Mortgage lenders are in the business of originating mortgage loans. The more mortgage loans they originate, the more money they make. Mortgage lenders want to make as many mortgage loans as possible. However, they need to make sure that the mortgage loans they originate and fund are good mortgage loans and do not default. Mortgage lenders need to follow strict FHA and/or Fannie Mae mortgage lending guidelines in order for them to be able to re-sell the mortgage loans they originate to the secondary market. If they make any mistake in not following the standard FHA and/or Fannie Mae guidelines, it may mean that they need to be stuck with holding the mortgage loan and not being able to sell them on the secondary marketplace.

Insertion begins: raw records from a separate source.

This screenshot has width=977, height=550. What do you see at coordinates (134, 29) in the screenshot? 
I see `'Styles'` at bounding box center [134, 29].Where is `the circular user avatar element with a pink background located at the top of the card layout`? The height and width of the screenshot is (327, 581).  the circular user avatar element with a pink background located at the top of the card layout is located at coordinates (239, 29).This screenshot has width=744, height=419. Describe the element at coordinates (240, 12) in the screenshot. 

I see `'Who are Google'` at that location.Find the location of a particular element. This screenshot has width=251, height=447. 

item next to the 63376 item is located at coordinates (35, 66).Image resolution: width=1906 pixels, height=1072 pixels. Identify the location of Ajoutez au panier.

Ideal Mortgage Loan Borrower
The ideal mortgage loan borrower for every mortgage lender is a borrower who has high credit, great stable income, excellent payment history, no late payments, no bankruptcies, no foreclosures, no deed in lieu of foreclosures, no short sales, low debt to income ratios, consistent employment, rental verification, sufficient reserves, lower loan to value, and compensating factors. Unfortunately, this is most likely not the case and those with the above credit and financial profile can go anywhere and can bank they will get an instant mortgage loan approval. For those mortgage loan borrowers seeking a home loan with bad credit, there are things that mortgage lenders look for.

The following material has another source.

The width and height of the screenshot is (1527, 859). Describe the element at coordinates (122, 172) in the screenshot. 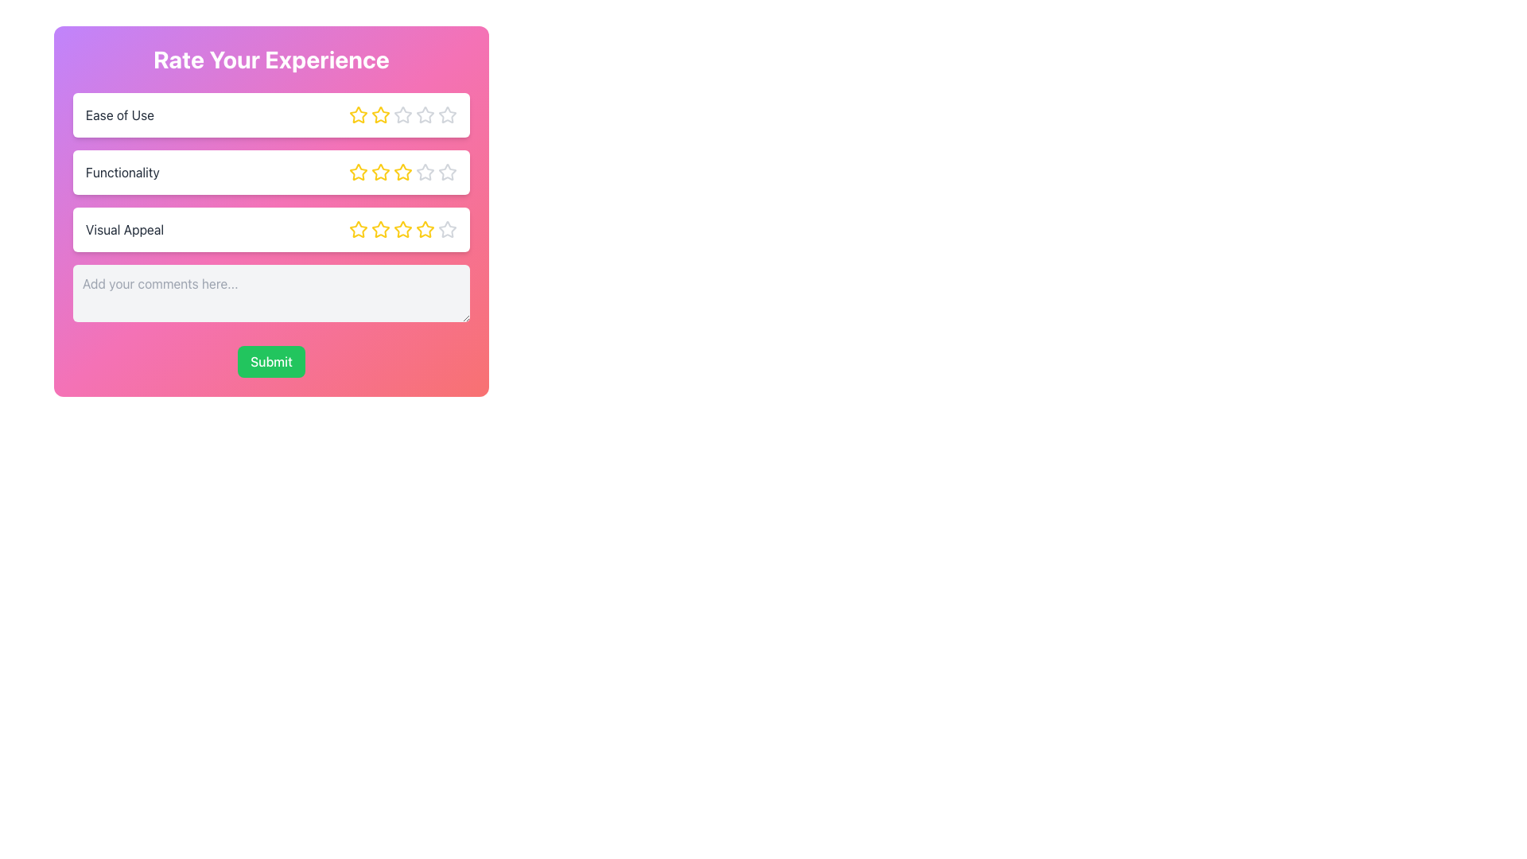

I see `the Text Label that guides the user to rate the functionality aspect, which is positioned in the middle rating row to the left of star icons` at that location.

How Mortgage Lenders View Credit History
We will discuss credit scores in the next paragraph and discuss credit history. Mortgage lenders do not just look at a mortgage loan borrower’s credit scores. Mortgage underwriters will review the mortgage loan borrower’s overall credit history. You can get a home loan with bad credit but your credit history will be reviewed and analyzed on the period of bad credit you had. For example, if you had a ten year credit history and had great credit for the first 7 years but lost your job on the 8th year, your credit scores might have plummeted on the 8th and 9th year but on your 10th year, your credit may have started to get re-established. This is honorable and understandable. On year 8 or year 9, you may have filed bankruptcy, had a foreclosure or deed in lieu of foreclosure, or even had a short sale but on year 10, you might have gotten 3 to 5 secured credit cards and had a perfect on time payment history. This is very important. What mortgage lenders will look on this case scenario is that you had stellar credit for the first 7 years of your life and the two years, 8th year and 9th year, the reason for your bad credit was due to a loss of job, loss of business, sickness, or divorce and due to these extenuating circumstances, your credit went to HELL but after you got new employment, you began to re-establish your credit by establishing new credit either by getting secured credit cards or adding other positive credit.
Credit After Bankruptcy And Foreclosure
Many mortgage lenders do not want to see any late payments after a mortgage loan applicant has filed bankruptcy and/or had a foreclosure. Late payments after a bankruptcy and/or short sale is an automatic denial for most mortgage lenders. Mortgage lenders want to see re-established credit after a bankruptcy and/or foreclosure.
Verification of rent is extremely important and carries a lot of weight. Verification of rent is only proven by providing the mortgage lender 12 months of cancelled checks paybable to the landlord. Cash payments and a receipt by the landlord cannot be used to prove rental verification. If you are renting from a registered property management company, a letter from the property management manager is sufficient. Make sure if you are renting, you pay your monthly rent payments with a check.
No Bank Overdrafts In Past 12 Month
One of the worst things mortgage lenders do not like to see is overdrafts in bank statements in the past 12 months. Bank overdrafts is viewed by mortgage lenders as financial irresponsibility and mortgage loan applicants can get denied for a residential mortgage loan with bank overdrafts in their bank statements.